Gli dico che non credo succederà. Mi chiedo perché non posso semplicemente essere me stesso e aspettare che qualcuno mi apprezzi per quel che sono. Perché mi spaventa essere Lorenzo senza pensare di essere necessariamente un twink, senza la barba, magro, docile. Mi è difficile capire chi sono se mi spoglio delle sovrastrutture che negli anni ho adottato e fatto mie. Ho anche parlato con diversi amici. Ciascuno di noi ha avuto esperienze diverse. Alcuni hanno usato e usano Grindr, altri non l’hanno mai scaricato. Nessuno di loro fa il gioco che faccio io, ma in alcuni casi una dinamica simile è emersa in forme diverse. Con qualcuno condivido la paura e lo smarrimento di quando durante l’adolescenza il corpo cambia e fai fatica a capire chi stai diventando. I peli che iniziano a crescere e sembrano non c’entrare proprio nulla con chi sei e la sensazione che il sesso sia qualcosa di sporco. Per alcuni l’aspetto del nostro corpo suggerisce il tipo di persona che siamo e il tipo di persona di cui abbiamo bisogno al nostro fianco. C’è qualcuno che si definisce versatile e qualcuno che dice che si può supporre il ruolo di un ragazzo basandosi sulle vibes che quel ragazzo emana.
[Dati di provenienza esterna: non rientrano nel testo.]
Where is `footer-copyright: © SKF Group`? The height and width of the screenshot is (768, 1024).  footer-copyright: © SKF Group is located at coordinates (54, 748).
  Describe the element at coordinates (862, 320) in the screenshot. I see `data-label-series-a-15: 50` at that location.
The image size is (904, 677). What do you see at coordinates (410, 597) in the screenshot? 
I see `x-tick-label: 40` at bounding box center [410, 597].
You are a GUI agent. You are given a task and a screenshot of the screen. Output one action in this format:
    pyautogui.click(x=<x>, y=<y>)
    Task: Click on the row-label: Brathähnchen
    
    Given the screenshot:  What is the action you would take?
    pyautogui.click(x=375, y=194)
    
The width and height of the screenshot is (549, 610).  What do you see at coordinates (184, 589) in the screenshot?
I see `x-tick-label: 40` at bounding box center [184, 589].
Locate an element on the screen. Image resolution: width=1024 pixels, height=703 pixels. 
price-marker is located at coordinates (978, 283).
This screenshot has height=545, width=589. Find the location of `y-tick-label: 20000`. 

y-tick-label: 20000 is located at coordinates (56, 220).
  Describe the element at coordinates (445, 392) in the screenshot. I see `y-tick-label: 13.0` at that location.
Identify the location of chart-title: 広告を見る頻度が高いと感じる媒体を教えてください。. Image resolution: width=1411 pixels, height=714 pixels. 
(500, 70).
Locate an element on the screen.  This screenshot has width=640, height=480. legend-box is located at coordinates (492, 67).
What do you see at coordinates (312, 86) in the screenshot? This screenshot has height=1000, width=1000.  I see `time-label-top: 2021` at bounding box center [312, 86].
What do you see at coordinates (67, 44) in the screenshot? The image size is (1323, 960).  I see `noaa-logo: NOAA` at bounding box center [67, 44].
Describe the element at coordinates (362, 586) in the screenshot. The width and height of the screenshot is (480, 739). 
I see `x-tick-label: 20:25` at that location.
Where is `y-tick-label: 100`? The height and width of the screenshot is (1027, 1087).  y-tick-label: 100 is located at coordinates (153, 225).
Una cosa che forse accomuna davvero tutti gli amici con cui mi sono confrontato è che c’è stato un momento nel quale ci siamo ritrovati soli, senza riferimenti per capire chi fossimo o di cosa avessimo bisogno. Ognuno si è un po’ arrangiato come meglio poteva, cercando modelli nelle prime relazioni, su Grindr, nei film e così via, spesso senza farci troppe domande. Forse alcune cose sono così e basta e non c’è un modo per capire cosa c’è dietro. Un amico però mi ha suggerito che tutti i ruoli che assumo potrebbero essere nuovi tentativi nella ricerca di me stesso e allora ho pensato che tra un po’, dopo averli provati e messi in discussione tutti sarò in grado di fare un bilancio e capire chi sono, davvero.